▸ Work required:
Write out each line below precisely, passing over the pictures.

▸ Working data:
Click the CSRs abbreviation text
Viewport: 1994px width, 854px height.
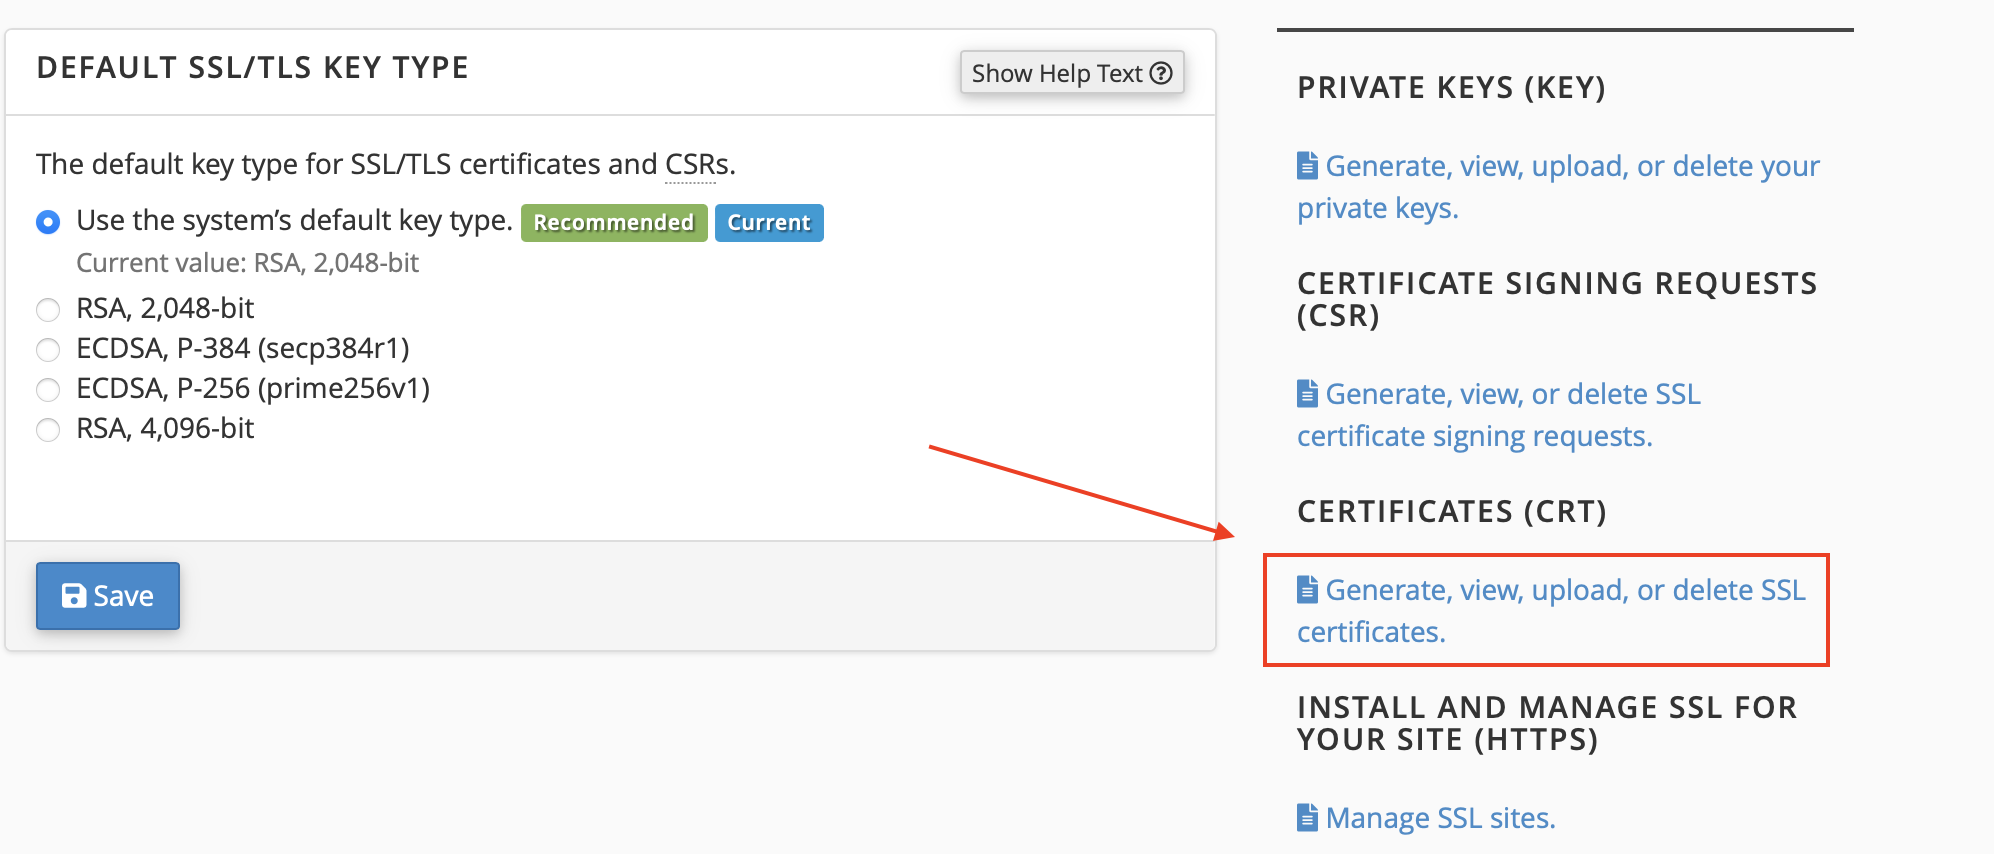(x=697, y=165)
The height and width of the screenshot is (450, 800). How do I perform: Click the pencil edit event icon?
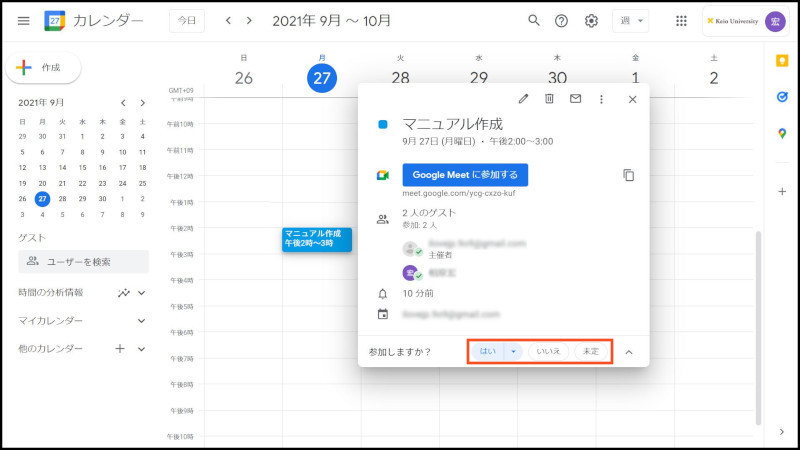click(523, 99)
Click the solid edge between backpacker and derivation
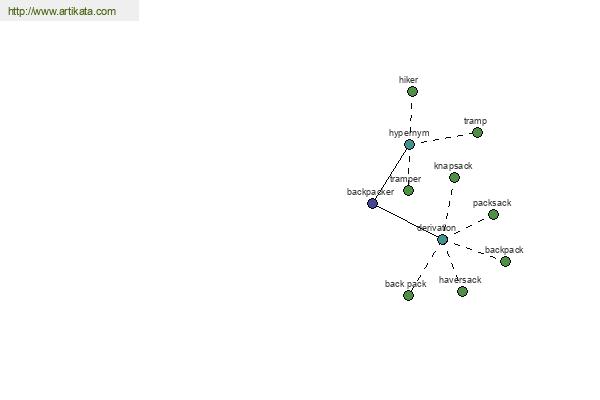 407,221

▸ Solution:
Click the CSRs abbreviation text
Viewport: 1994px width, 854px height.
(x=697, y=165)
The height and width of the screenshot is (450, 800). How do I perform: Click the pencil edit event icon?
click(523, 99)
Click the solid edge between backpacker and derivation
 407,221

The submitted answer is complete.